The Russian flagged fleet is dominated by vessel segments Small Dry (697 ships) and Tankers (525 ships). Offshore vessels (199[ds_preview]) and Reefer ships (136) are the third and fourth largest segments. Most value is accumulated in the Tanker segment (2.2 bn $) While Small Dry at 1.1bn$ accounts for about a fourth of the overall Russian flagged Fleet value, followed by Offshore (1 bn $).

Looking at the Russian owned fleet, Small Dry (699) and Tankers (618) dominate the picture in terms of number of vessels. Again OSVs and Reefer vessels take up places three and four while other segments remain insignificant with regards to fleet size. This perspective changes quite drastically when comparing segments by value and not size. The Russian owned tanker fleet is worth 4.4 bn $ followed by LNG tankers worth 3.7 bn $ – at a fleet size of only 24 ships.

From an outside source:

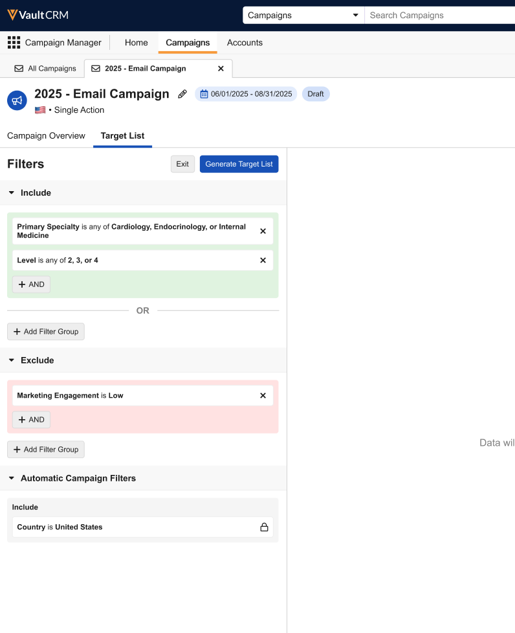Add AND condition in Include group
Screen dimensions: 515x633
pos(31,284)
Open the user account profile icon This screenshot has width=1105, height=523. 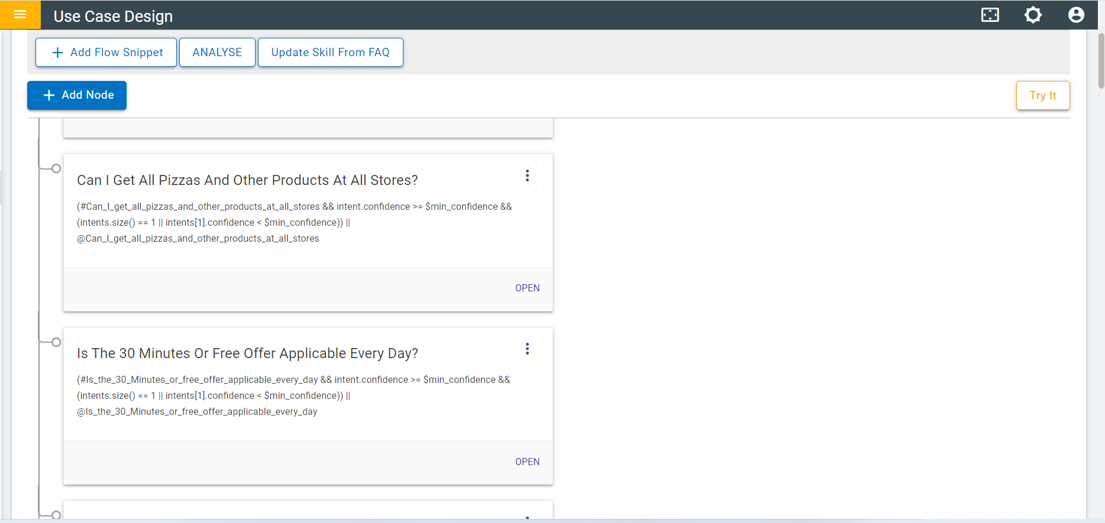1076,15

Top Russian owner is Sovcomflot with 111 vessels worth 4.4 bn $. Novatek follows in terms of fleet value with 1.1 bn $ for only six ships and Smart LNG with 1bn$ for five units. Rosneftflot comes in fourth with 28 ships worth 881mil. $.

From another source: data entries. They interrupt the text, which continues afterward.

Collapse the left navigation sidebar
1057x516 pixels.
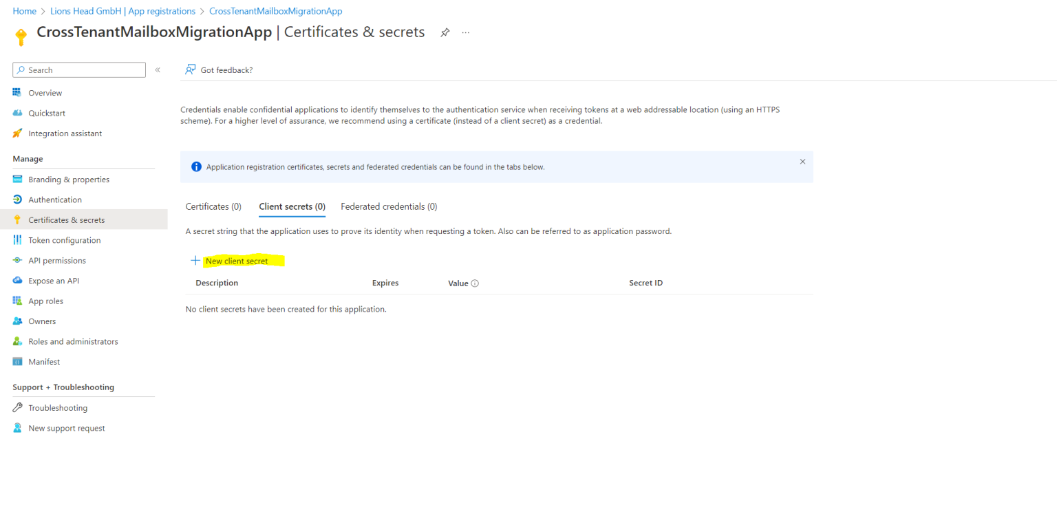coord(158,69)
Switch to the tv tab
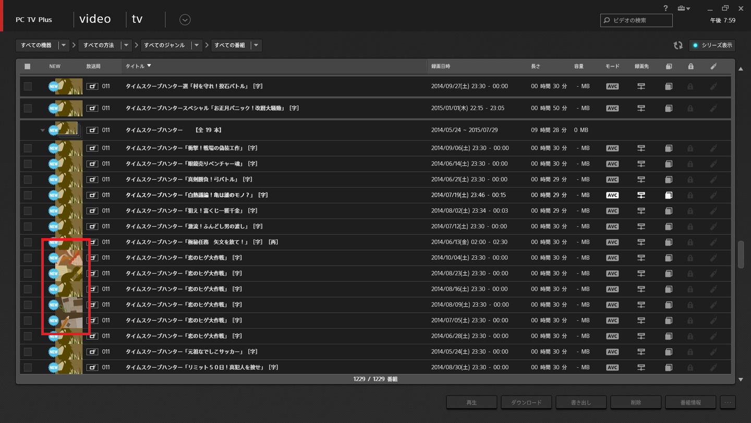751x423 pixels. (137, 19)
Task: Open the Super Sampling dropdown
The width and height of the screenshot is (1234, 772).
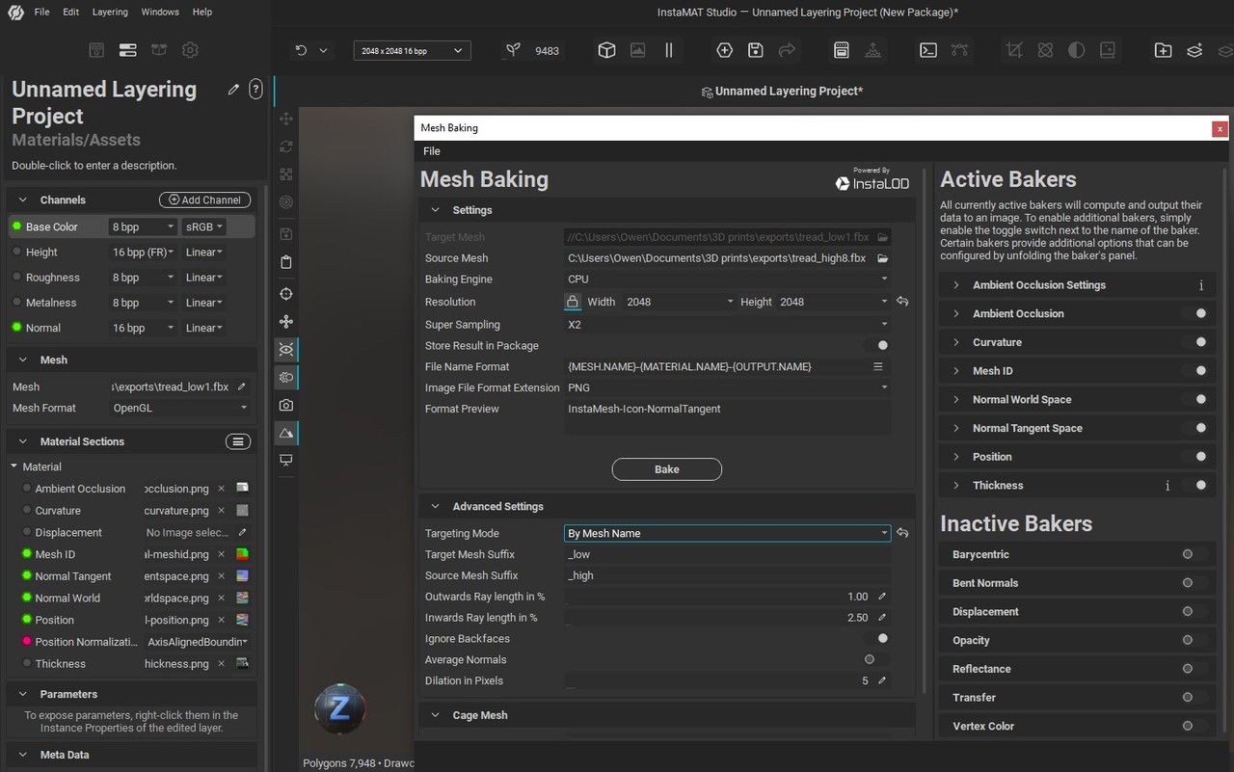Action: click(x=727, y=325)
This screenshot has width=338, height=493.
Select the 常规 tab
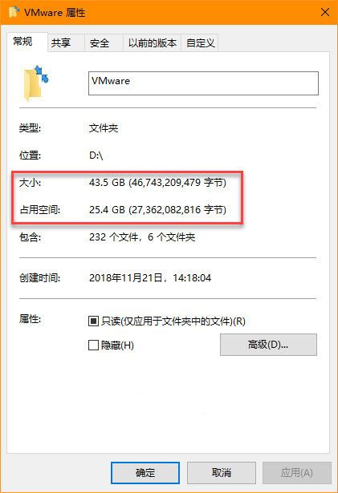pyautogui.click(x=27, y=42)
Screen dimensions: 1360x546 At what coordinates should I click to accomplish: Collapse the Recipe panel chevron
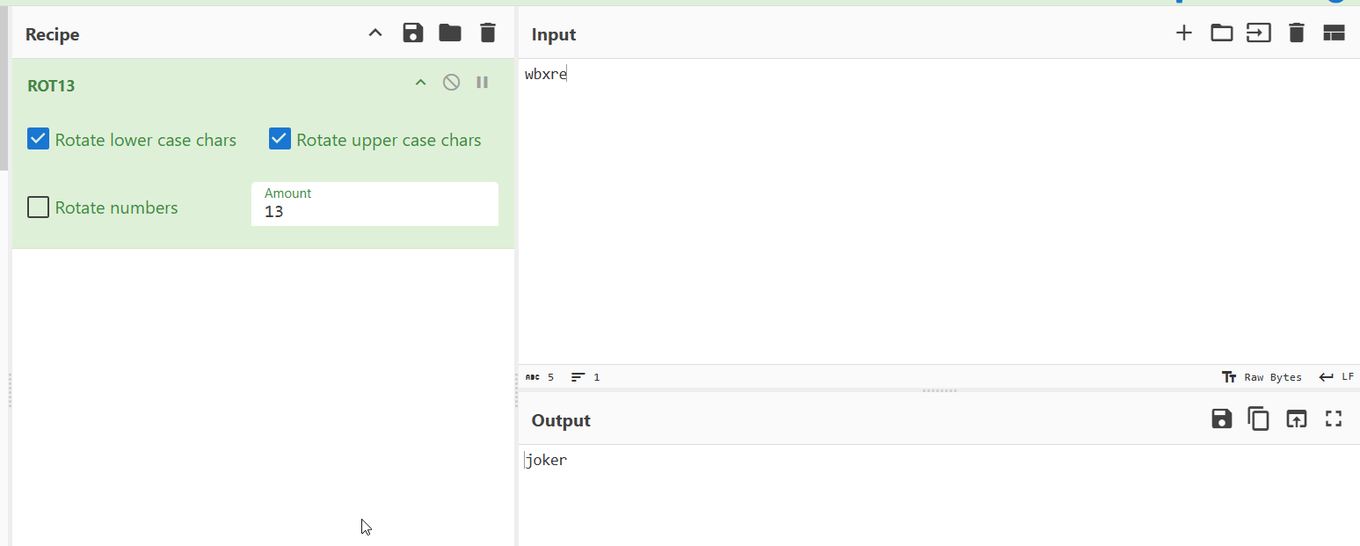pyautogui.click(x=375, y=33)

The age profile of the Russian fleet is characterized by a high numbers of medium aged and even higher numbers of old vessels between 25 and 45 years of service life. The value curve is highest for ships on order (3.9 bn $, 76 ships). The list of top spenders in Russia in the past twelve months is led by Transmorflot who invested 31mill. $ for two vessels. INOK, placed second has only invested a third of that sum over the period.